WRITTEN PROBLEM A: In the post about downloading WFS data, what is the name of the layer that holds flood risk data by administrative regions?

I tried downloading data from the WFS URL by modifying the URL with one of the features, specifically by adding the <Name> listing for the nile2:country_categories feature in the < FeatureTypeList >. Through visiting the URL, I was able to download the JSON in my browser and on my machine. I viewed it in mapshaper.org and geojson.io and realized the current bounding box was limiting it to one country. I removed the bounding box and confirmed that the file seemed to include all countries. 

_This is the URL I modified to download this layer: https://nilebasin-dss-data.azurewebsites.net/geoserver/nile2/wfs?SERVICE=WFS&VERSION=1.1.0&REQUEST=GetFeature&TYPENAME=nile2:country_categories&SRSNAME=EPSG:4326&OUTPUTFORMAT=application/json_

I then identified the layer containing flood risk data by administrative regions, which is called **nile2:admin_cat**

_I modified the URL as: https://nilebasin-dss-data.azurewebsites.net/geoserver/nile2/wfs?SERVICE=WFS&VERSION=1.1.0&REQUEST=GetFeature&TYPENAME=nile2:admin_cat&SRSNAME=EPSG:4326&OUTPUTFORMAT=application/json_

For about a week, I made many unsuccessful attempts to download this layer using the requests library, because of its large size.

SOURCE DATA:
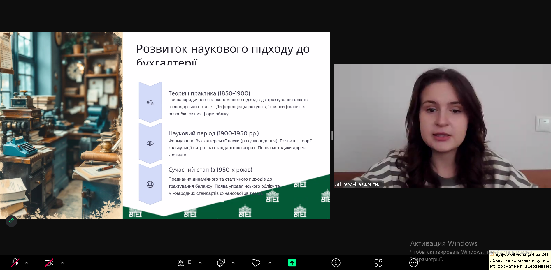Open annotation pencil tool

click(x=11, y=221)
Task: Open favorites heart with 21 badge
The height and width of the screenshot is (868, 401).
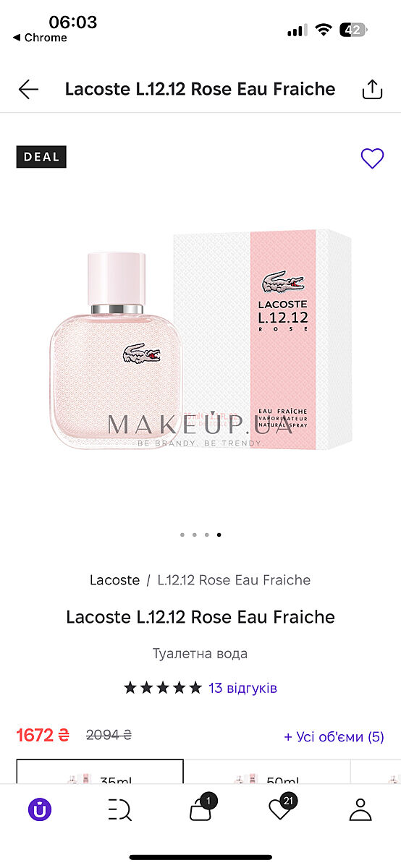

--

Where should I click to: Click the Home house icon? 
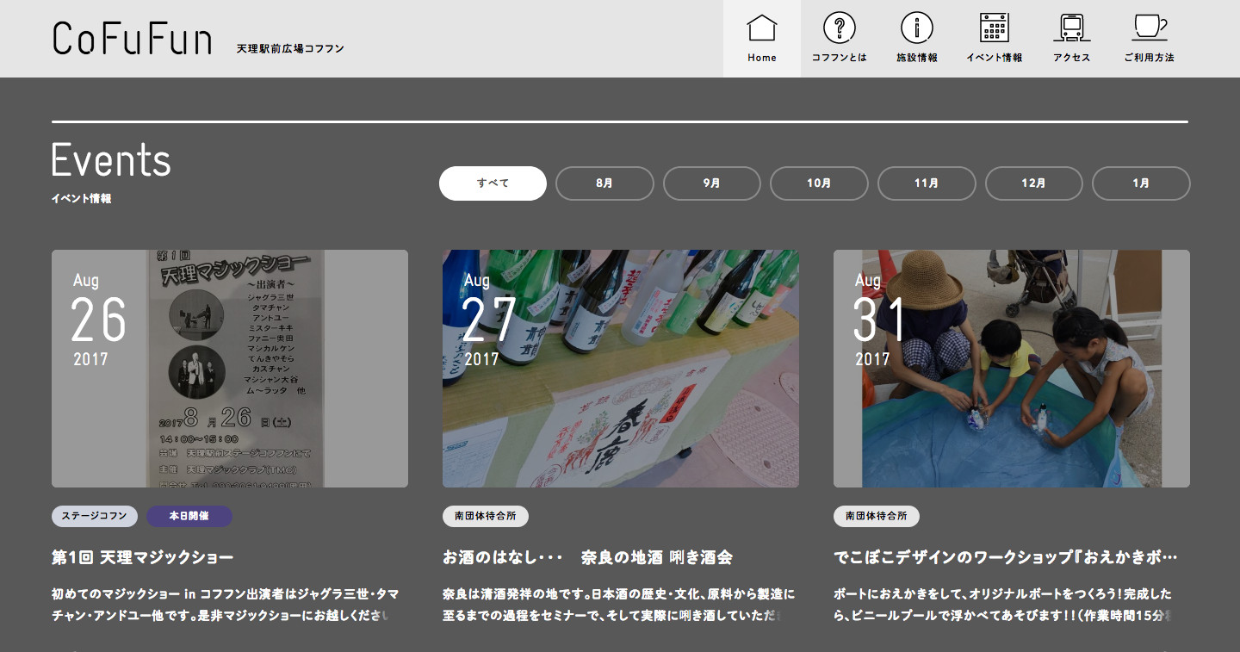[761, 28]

WRITTEN PROBLEM B: Rewrite everything in the rows from the line containing "Task: Open favorites heart with 21 badge" down to the line containing "The height and", both included, as a Markdown table with the columns Number and Line, leaving out blank lines.

FINAL RESULT A: nile2:admin_cat

FINAL RESULT B:
| Number | Line |
|---|---|
| 1 | Task: Open favorites heart with 21 badge |
| 2 | The height and width of the screenshot is (868, 401). |